Three degrees of freedom stability analysis in the milling with bull-nosed end mills

When bull-nosed end mills are applied to machine the eccentric brackets of special-shaped parts, the chip regeneration mechanism is influenced by relative vibrations between the cutter and the workpiece in three directions. Three degrees of freedom stability is modeled analytically in this paper, in which dynamics of the cutter and the workpiece are both taken into consideration. In order to obtain the dynamic equation, a universal vector method is proposed to calculate dynamic chip thickness of the infinitesimal cutting flute in three directions based on the characteristics of relative vibrations between the cutter and the workpiece.

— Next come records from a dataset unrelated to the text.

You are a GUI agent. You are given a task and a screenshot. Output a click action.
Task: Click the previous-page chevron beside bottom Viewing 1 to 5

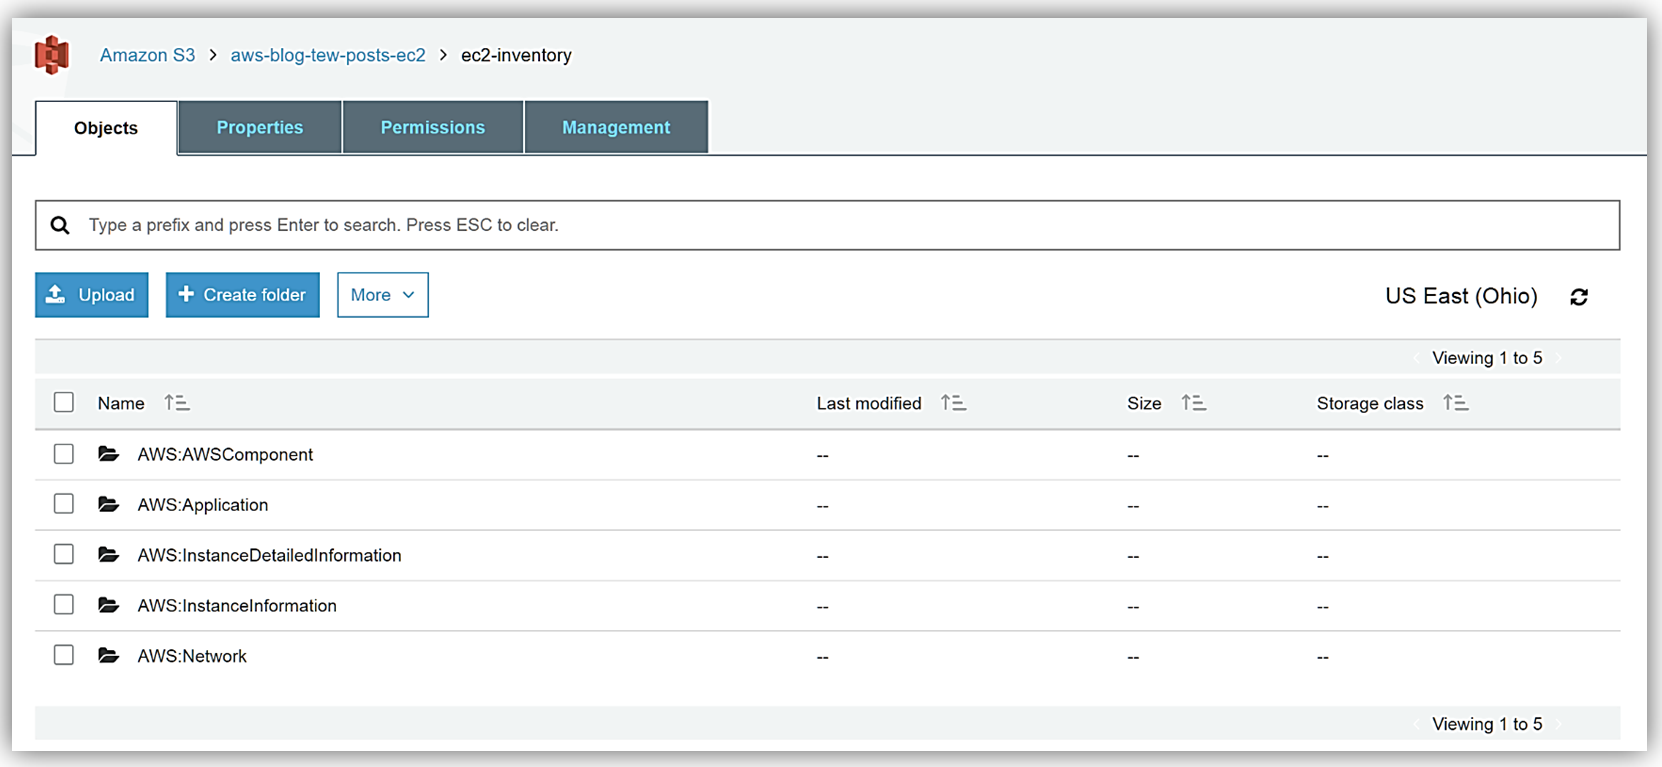1417,724
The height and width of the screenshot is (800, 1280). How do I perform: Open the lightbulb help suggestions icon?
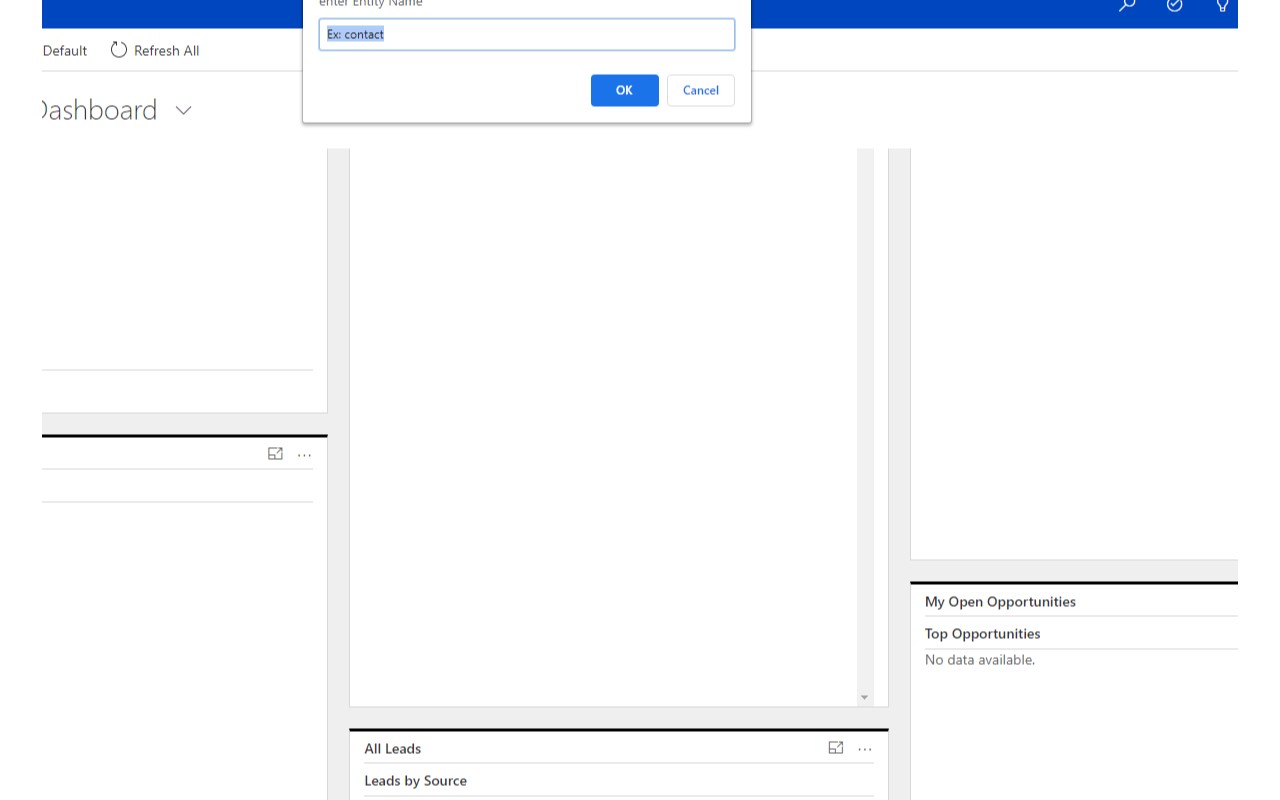tap(1222, 6)
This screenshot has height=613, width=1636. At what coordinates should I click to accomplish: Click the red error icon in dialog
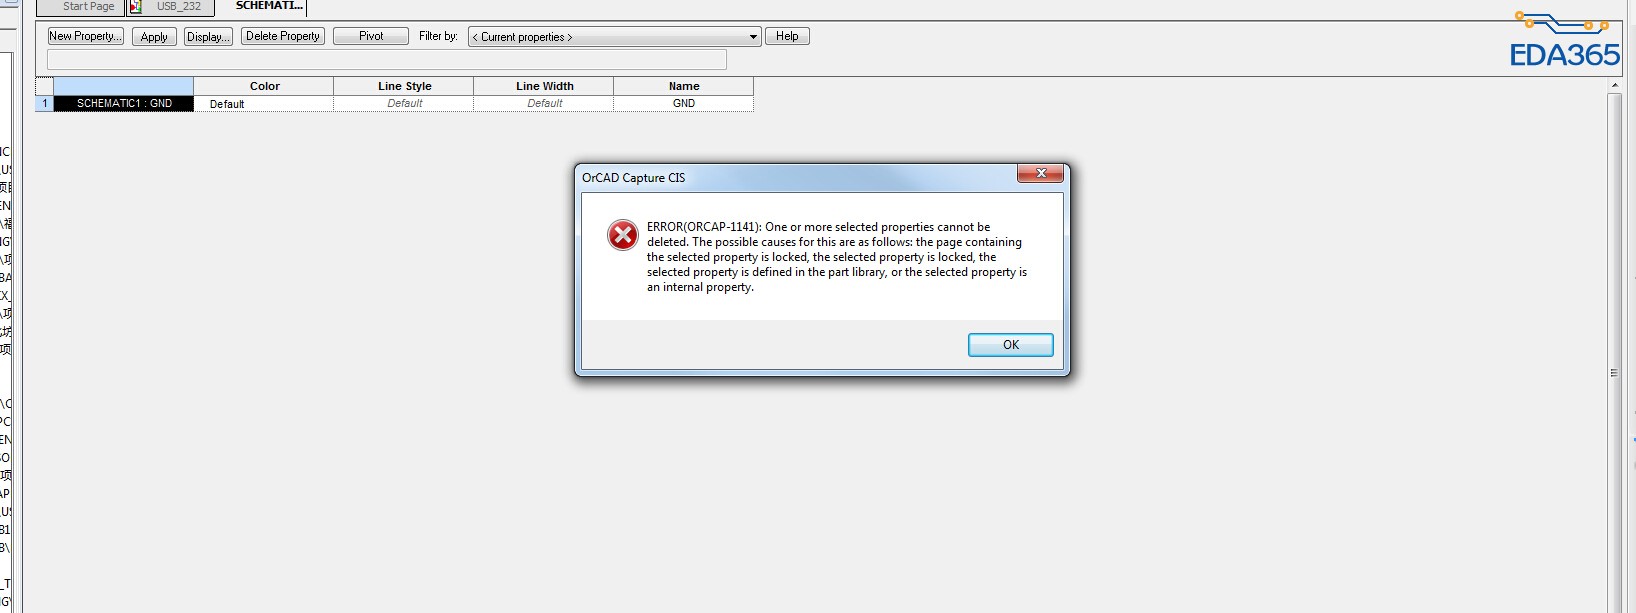pos(623,235)
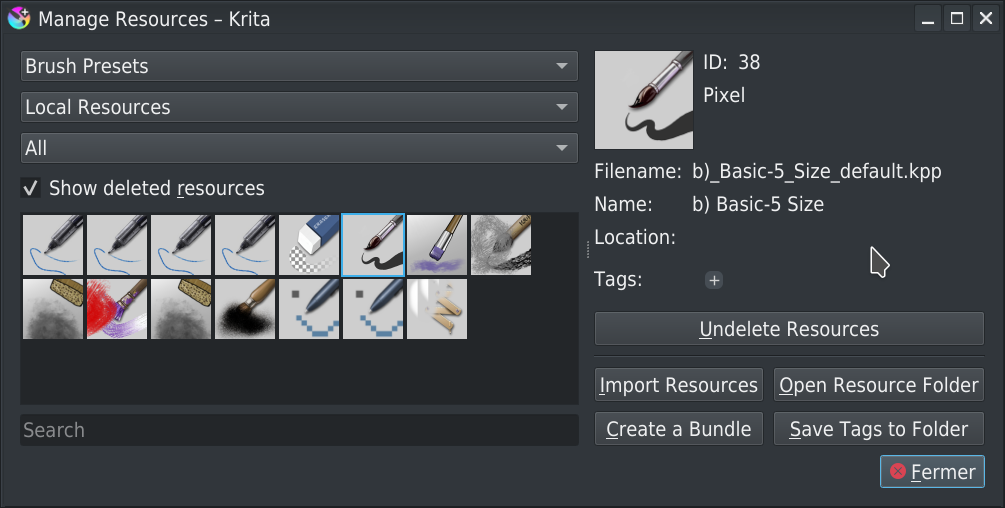1005x508 pixels.
Task: Click the plus icon to add a tag
Action: point(714,280)
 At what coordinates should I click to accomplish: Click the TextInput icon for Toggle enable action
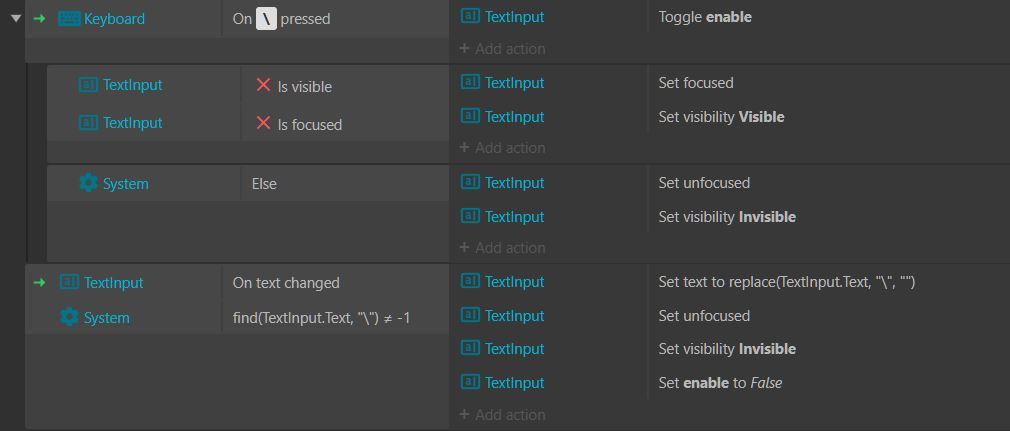470,17
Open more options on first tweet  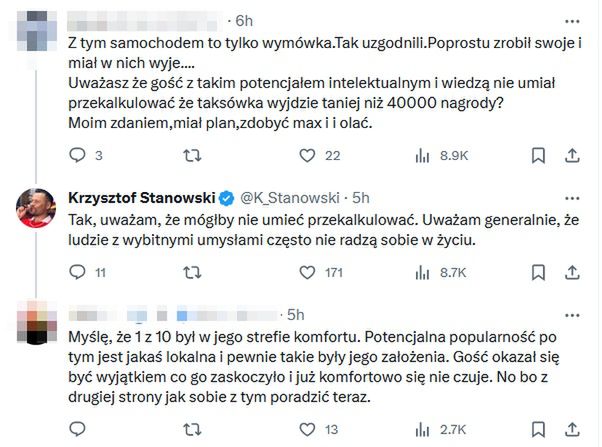click(573, 20)
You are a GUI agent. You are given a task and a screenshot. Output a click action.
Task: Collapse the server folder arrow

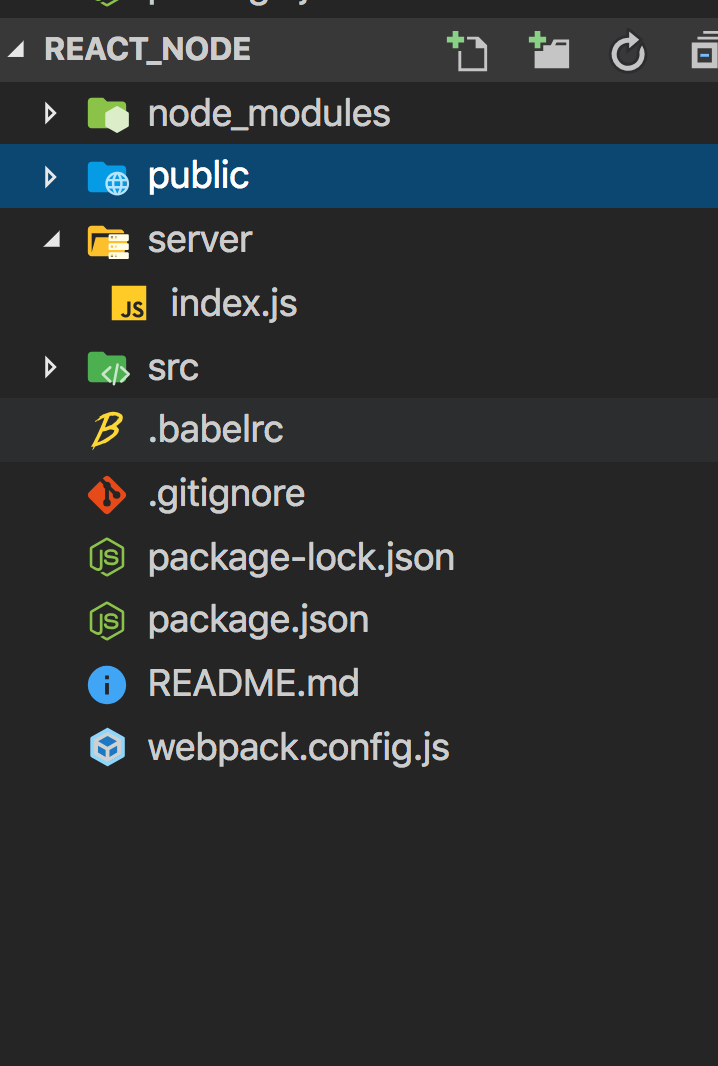[50, 241]
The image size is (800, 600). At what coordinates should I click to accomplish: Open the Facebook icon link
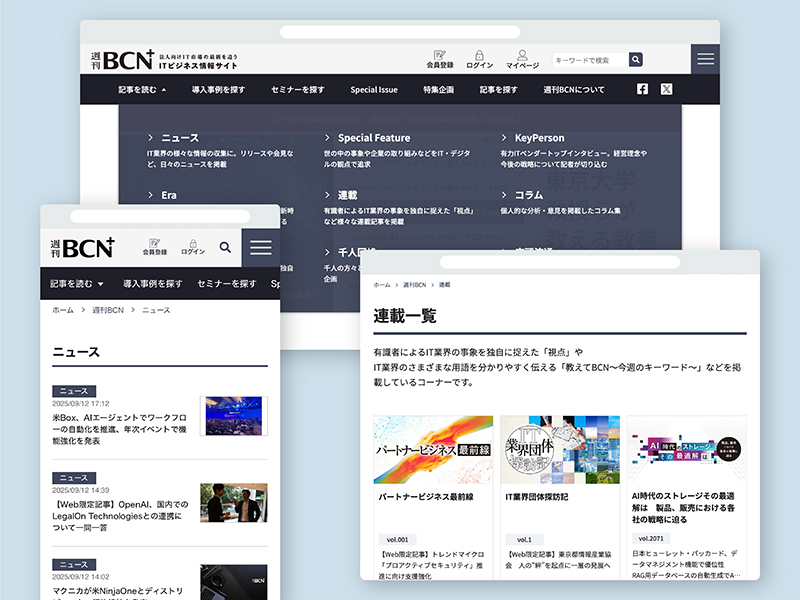(x=642, y=89)
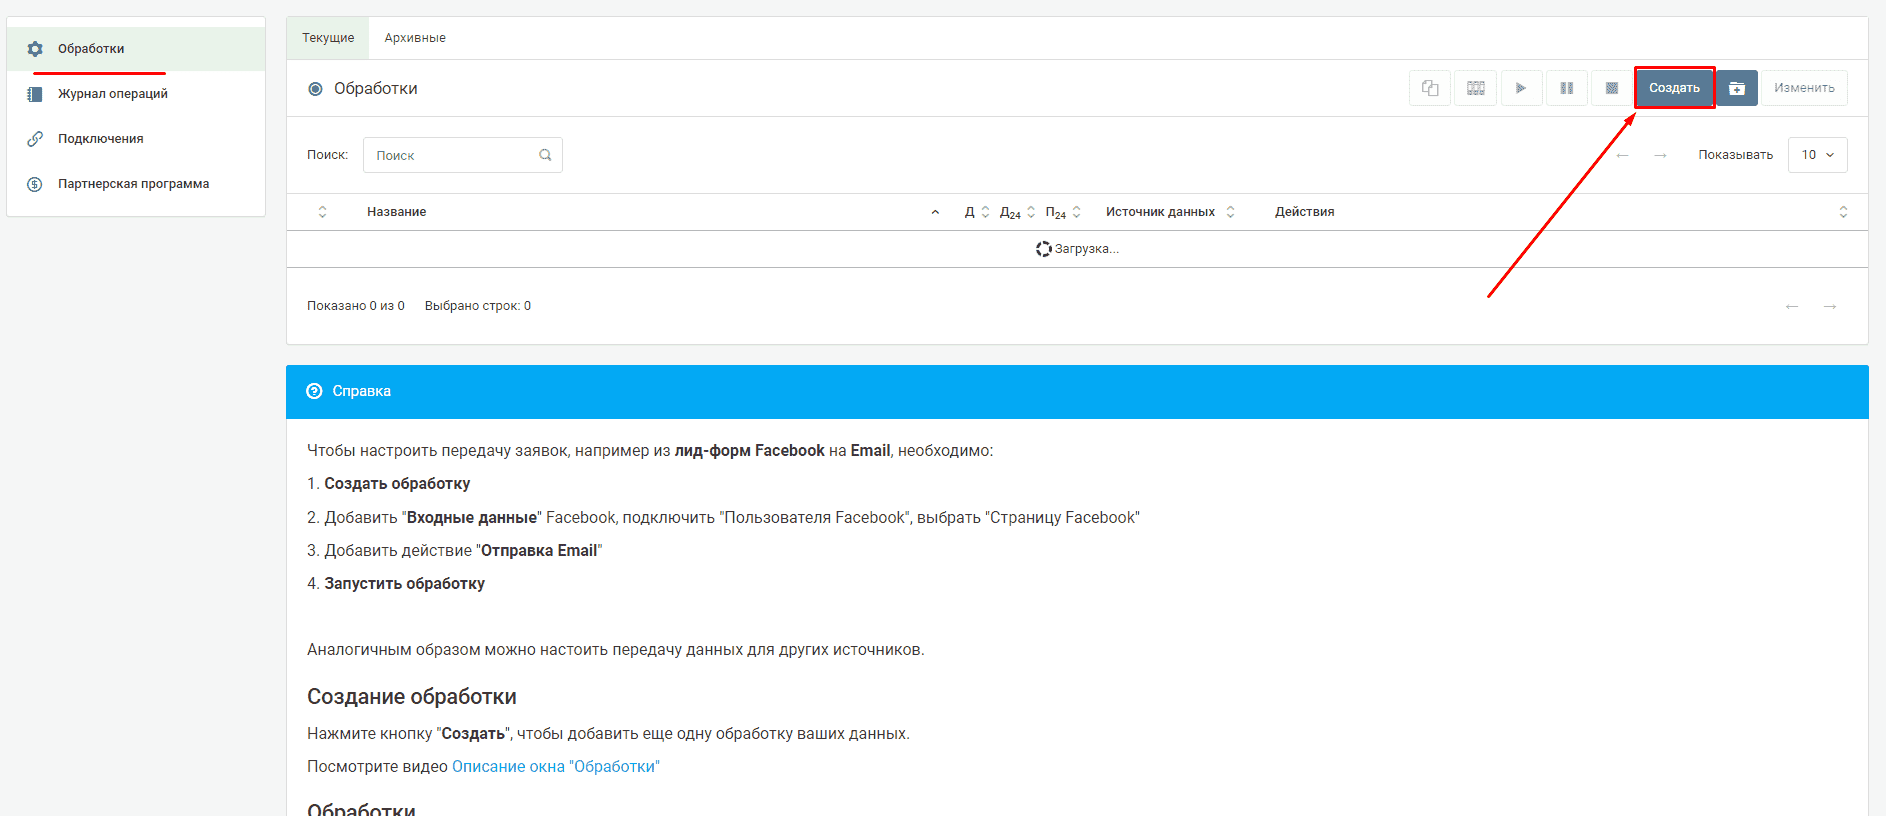
Task: Sort the table by Название column
Action: pyautogui.click(x=397, y=212)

A checking value point-by-point method is introduced to determine whether the infinitesimal cutting flute is in cutting or not. The full-discretization method is adopted to solve the dynamic equation. Since the dynamics of the thin walls is varied with the position, there exists a significant difference in the stability lobes at different positions. The stability lobes show that the stability limit at the end of the thin walls is lower than that in the middle of the thin walls. The verification experiments of three degrees of freedom stability were conducted in milling thin walls with the bull-nosed end mills on the five-axis machining center GMC 1600 H/2. The predicted three degrees of freedom stability lobes agree well with the experimental results. For comparison, the viability of the two degrees of freedom stability is proven in milling the plate with the same cutters.